¡Qué maravilloso es el amor de Jesús, nuestro Salvador y Señor! En él no hay ni un ápice de egoísmo ni recelo. Su amor sobrepasa todo conocimiento, como declaran las Sagradas Escrituras, y cuán cierto es, pues ningún pensamiento humano puede medir sus límites ni calibrar su fuerza. Sin embargo, podemos conocer (y, gracias a Dios, conocemos) el amor de Cristo que sobrepasa todo entendimiento. Lo conocemos porque nos ha sido revelado, no solo con palabras que podrían atesorarse un tiempo y luego olvidarse, sino con hechos concretos: en el camino que tomó para redimirnos y hacernos eternamente felices, en los sufrimientos que soportó por nosotros y en todo lo que ahora comparte con nosotros.
Haremos bien en atender el primer mandato del Evangelio según Juan: “He aquí el Cordero de Dios” (Jn. 1:29, 36) –“he aquí” es un imperativo que se puede traducir como: “¡Miren!”. Debemos seguir con nuestra vista espiritual su camino de santidad y amor hasta la cruz, y hacerlo con adoración.

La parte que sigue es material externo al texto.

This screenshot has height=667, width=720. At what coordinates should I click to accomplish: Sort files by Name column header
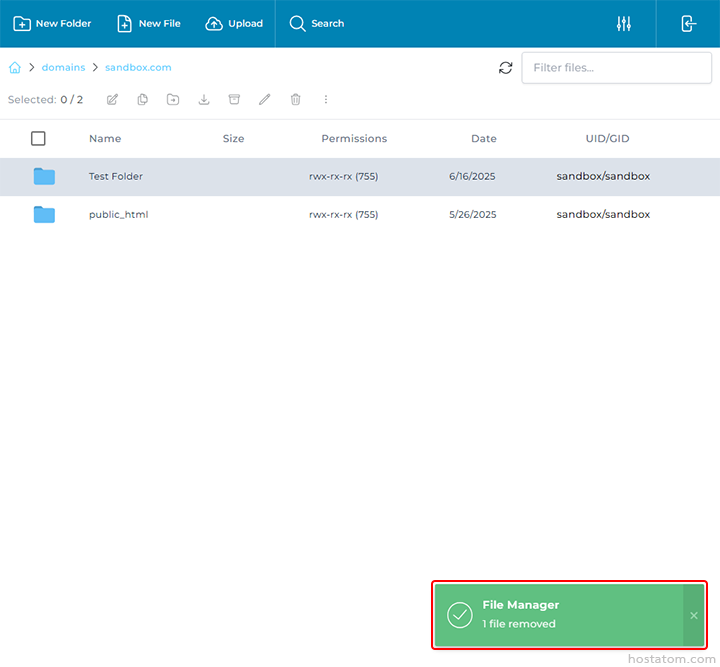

Cuanto más profundizamos en el amor de Jesús, más insondable nos parece; cuanto más contemplamos su vida, más asombrosa nos resulta su sabiduría y ternura. No es un amor ciego que en algún momento abrirá los ojos para ver defectos desconocidos en nosotros, pues desde el principio, con certeza omnisciente, conocía todo acerca de aquellos a quienes amó.
También sabía, con infalible conocimiento divino, el camino de dolor que debía recorrer para cumplir su propósito. El amor de Cristo no puede decepcionarse ni retroceder, pues cuando llegaron las grandes pruebas, no vaciló ni huyó. No temamos que su amor se quiebre o cambie ahora, pues en la cruz quedó plenamente demostrado.